D//C. data/control (input, high for data). A read loop with /cs low and /sitack, /pitack and this pin high fetches data from the receive FIFO of the channel selected by A//B through its receive data register (RDR). A write cycle with the same conditions writes data to the transmit FIFO for that channel through its transmit data register (TDR). A loop to read or write the USC register using /sitack and /pitack high and /cs and this pin low. On a multiplexed bus, the USC determines which register is accessed from the low-order AD line on the rising edge of /AS. On non-multiplexed buses, it usually selects the register based on the LSBits of the serial controller channel command/address register. On a multiplexed bus, usc latches the pin's state on a rising edge on /as, while on a non-multiplexed bus, it's on a rising/falling edge on /ds, /rd, or /wr Lock this state.
. Address strobe (input, active low). After reset, the USC's bus interface logic monitors this signal to see if the host bus is multiplexing address and data on AD15-AD0. If the logic sees activity before (or as) software writes to the bus configuration registers, then in the subsequent loop to USC, it captures register selects from AD row, A//B and D//C (located in /as rising edge).
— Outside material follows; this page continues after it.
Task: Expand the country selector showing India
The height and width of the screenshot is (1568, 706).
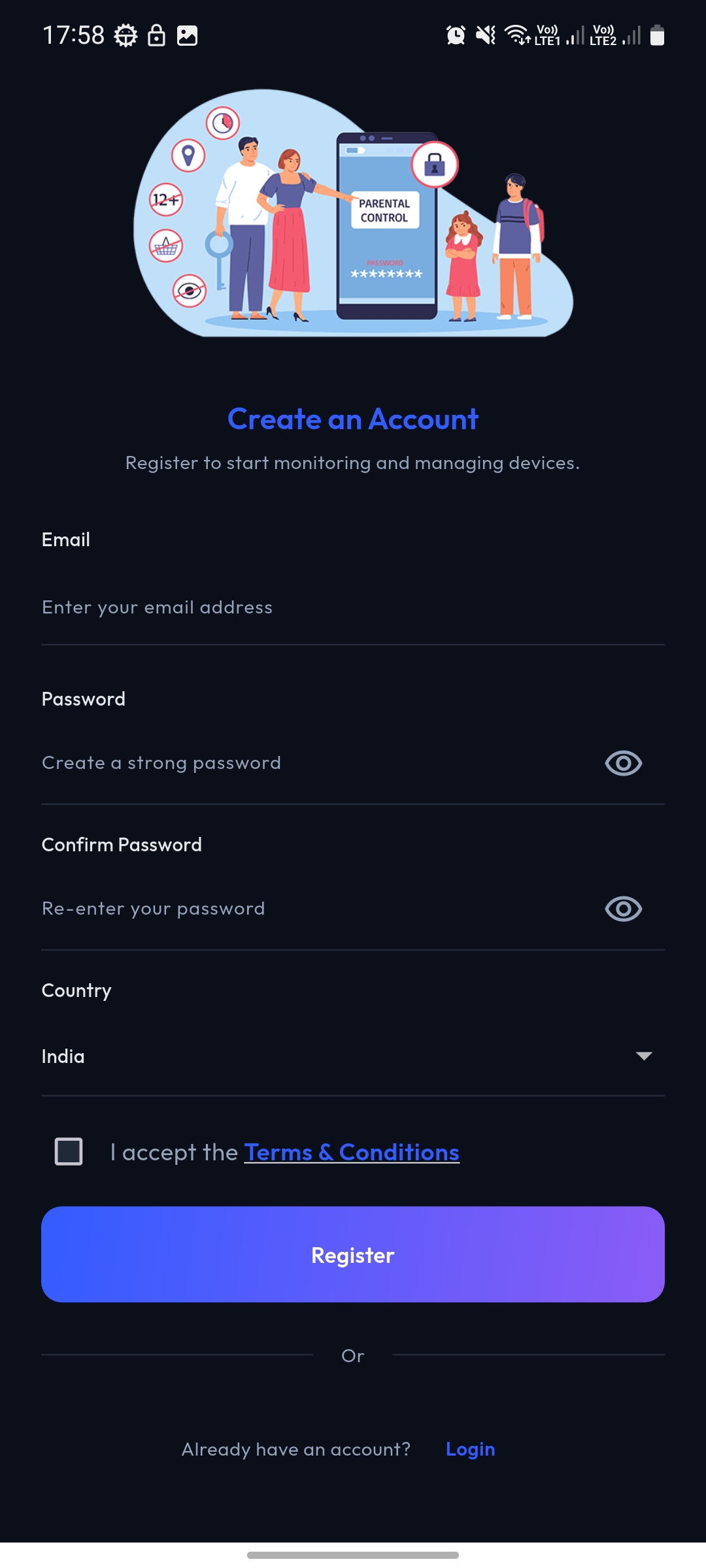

For non-multiplexed buses, this pin should be pulled up to +5 V. If the processor uses a non-multiplexed bus, but the output is named address strobe (like a 680X0 device), this pin should not be connected to the output.
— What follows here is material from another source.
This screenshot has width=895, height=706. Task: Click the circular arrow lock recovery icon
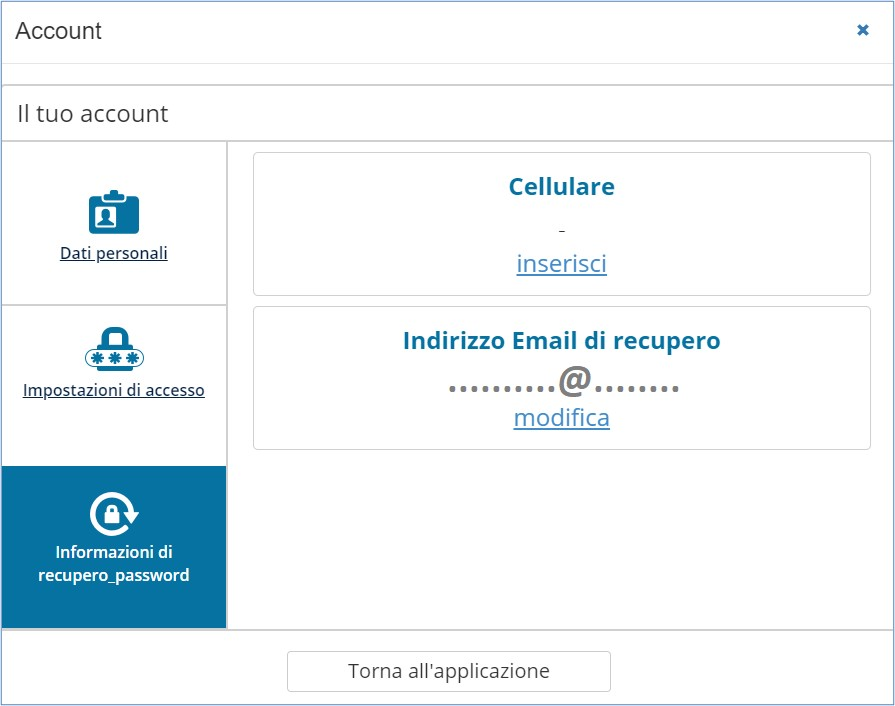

Pin Description (Continued)
Read/write control (input, low for "write"). r//w and /ds represent read and write cycles on the bus for host processors/buses with such signals. usc samples r//w at every leading/trailing edge on /ds.
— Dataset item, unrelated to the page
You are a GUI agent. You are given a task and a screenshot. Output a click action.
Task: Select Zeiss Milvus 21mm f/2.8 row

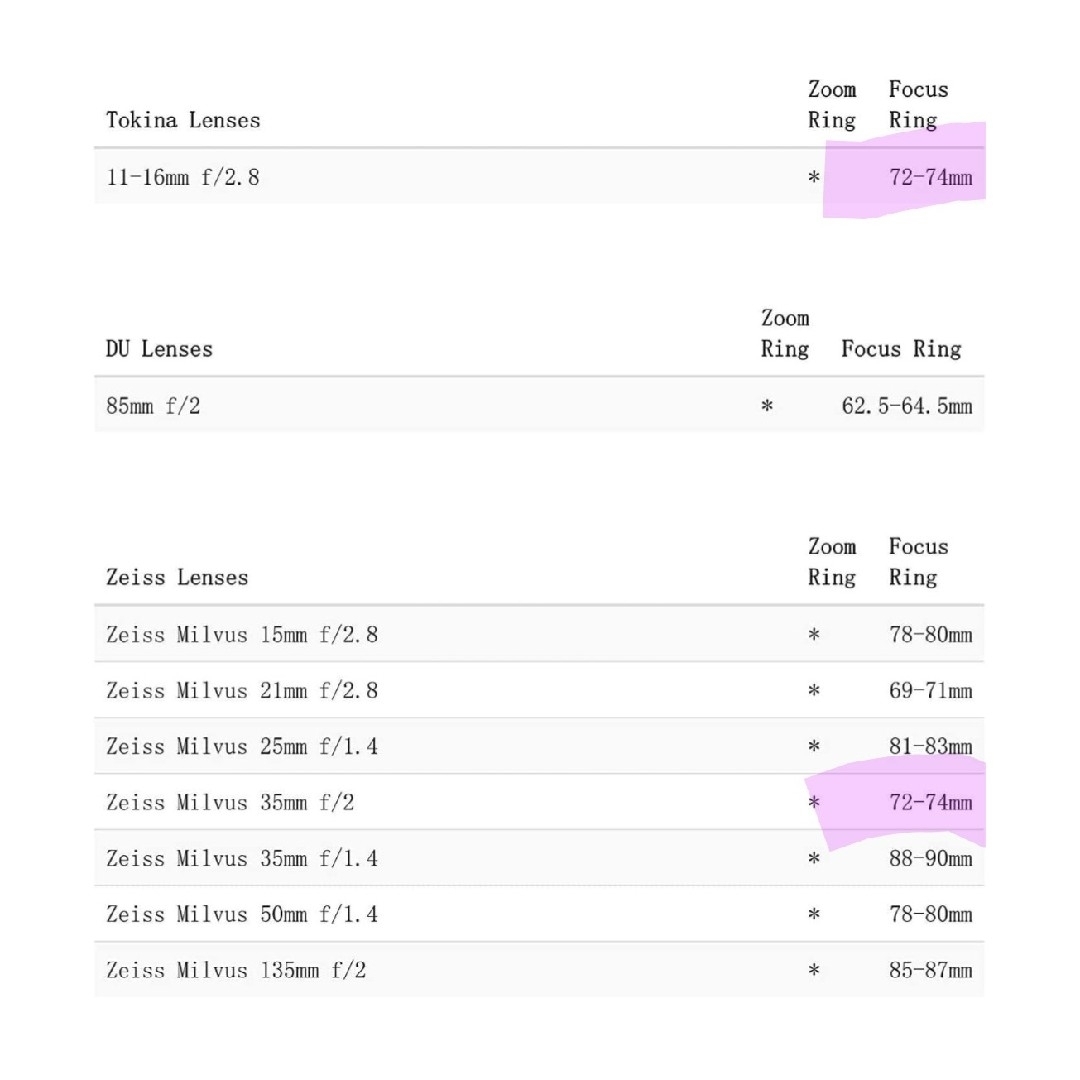pyautogui.click(x=539, y=690)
/DS. Data Strobe (input, active low). r//w and /ds represent read and write cycles on the bus for host processors/buses with such signals. It is qualified by /cs low or /sitack low. USC samples r//w at every leading/trailing edge on this line. For a write cycle, the USC captures data on the rising (trailing) edge of the row. During a read cycle, the USC provides valid data on the AD line for the specified access time after the line goes low, and the data remains valid until the master goes high on the line.
/read strobe light (input, active low). This row represents a read cycle on the bus for the host processor/bus with this signal. It is qualified by /cs low or /sitack low. During a read cycle, the USC provides valid data on the AD line for the specified access time after the line goes low, and the data remains valid until the master drives the line back high.
/WR. Write strobe (input, active low). This row represents a write cycle on the bus for the host processor/bus with this signal. It is qualified by /cs low. USC captures the write data on the rising (trailing edge) of the row.
Only one of /ds, /rd, /wr, or /pitack can be driven low during each bus cycle. This limit also includes /txack and/or /rxack (if they are used as "flyby" DMA acknowledgement signals).
wait. Wait, prepare or confirm handshake (output, active low). This row can carry a "wait" or "acknowledge" signal, depending on the state of the A//B input during the initial BCR write. If a//b is high when the BCR is written, this line runs thereafter as a ready/wait line for Zilog and some Intel processors. In this mode, the USC asserts the line low until it is ready to complete the interrupt acknowledgement loop, but it never asserts the line when the host accesses one of the USC registers.
If A//B is low when the BCR is written, the line then runs as a confirmation line for Motorola and some Intel processors. In this mode, USC asserts this behavior low for register read and write cycles and when ready to complete an interrupt acknowledge cycle.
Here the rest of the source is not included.